DIRECTIONS FOR THIS TASK:
Give back the lines below verbatim, omitting all pictures.

SUPPLIED MATERIAL: Begin

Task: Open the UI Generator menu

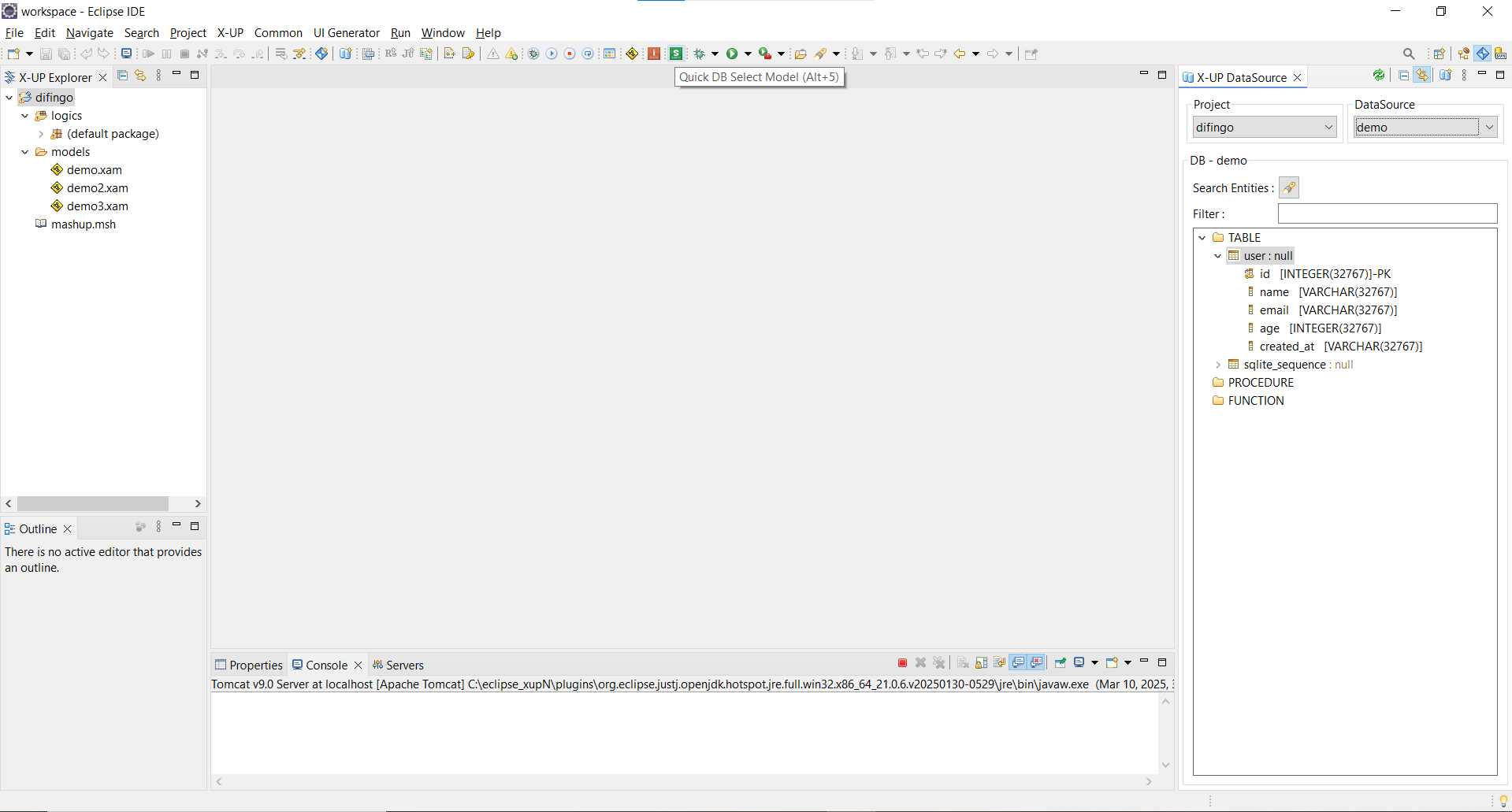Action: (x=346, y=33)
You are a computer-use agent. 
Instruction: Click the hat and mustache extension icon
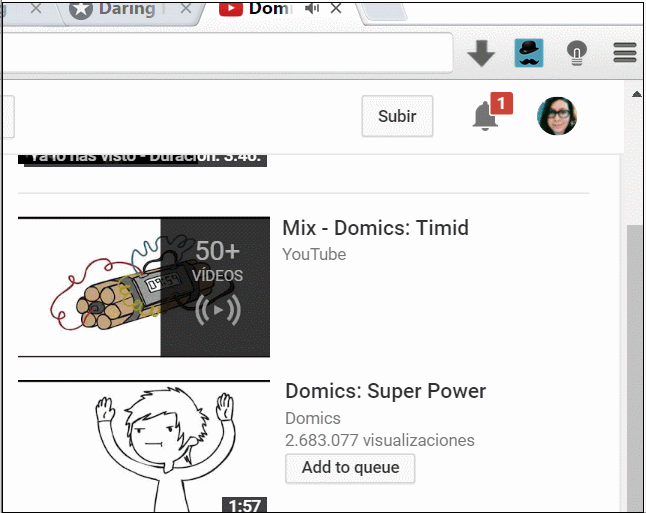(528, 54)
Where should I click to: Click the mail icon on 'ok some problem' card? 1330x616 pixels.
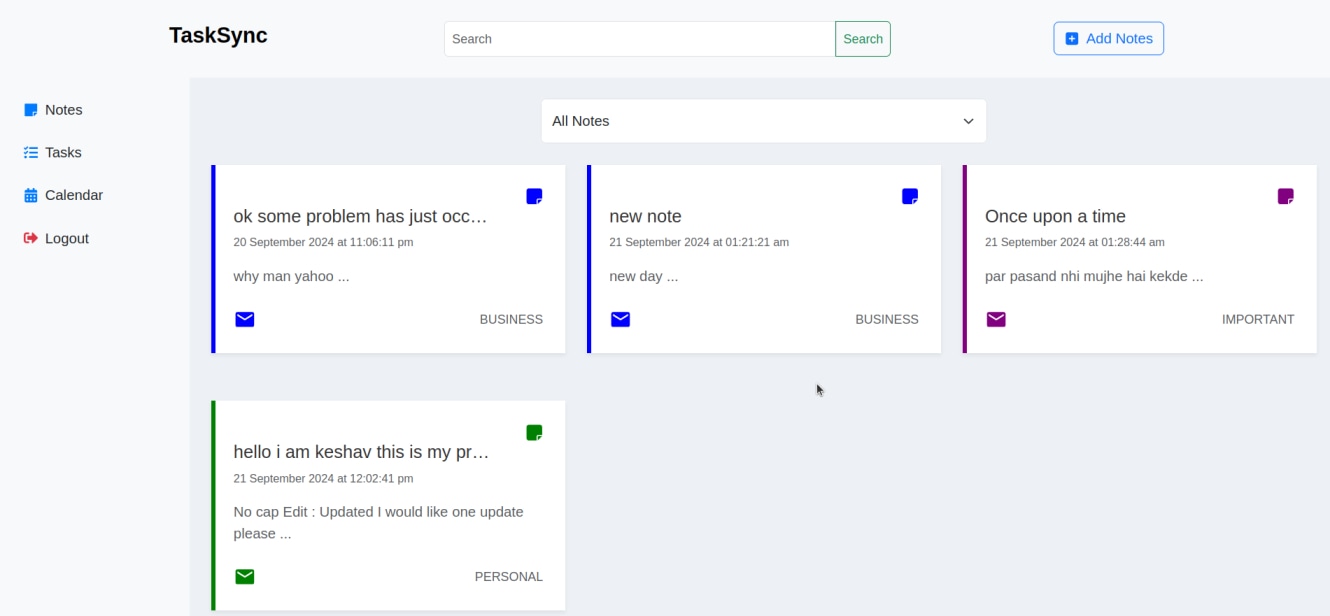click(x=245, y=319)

SUPPLIED MATERIAL: End

EXERCISE ANSWER:
Task: Open the UI Generator menu

Action: (x=346, y=33)
You are a computer-use agent. 
Instruction: Click the hat and mustache extension icon
(528, 54)
Where should I click to: Click the mail icon on 'ok some problem' card? 1330x616 pixels.
click(x=245, y=319)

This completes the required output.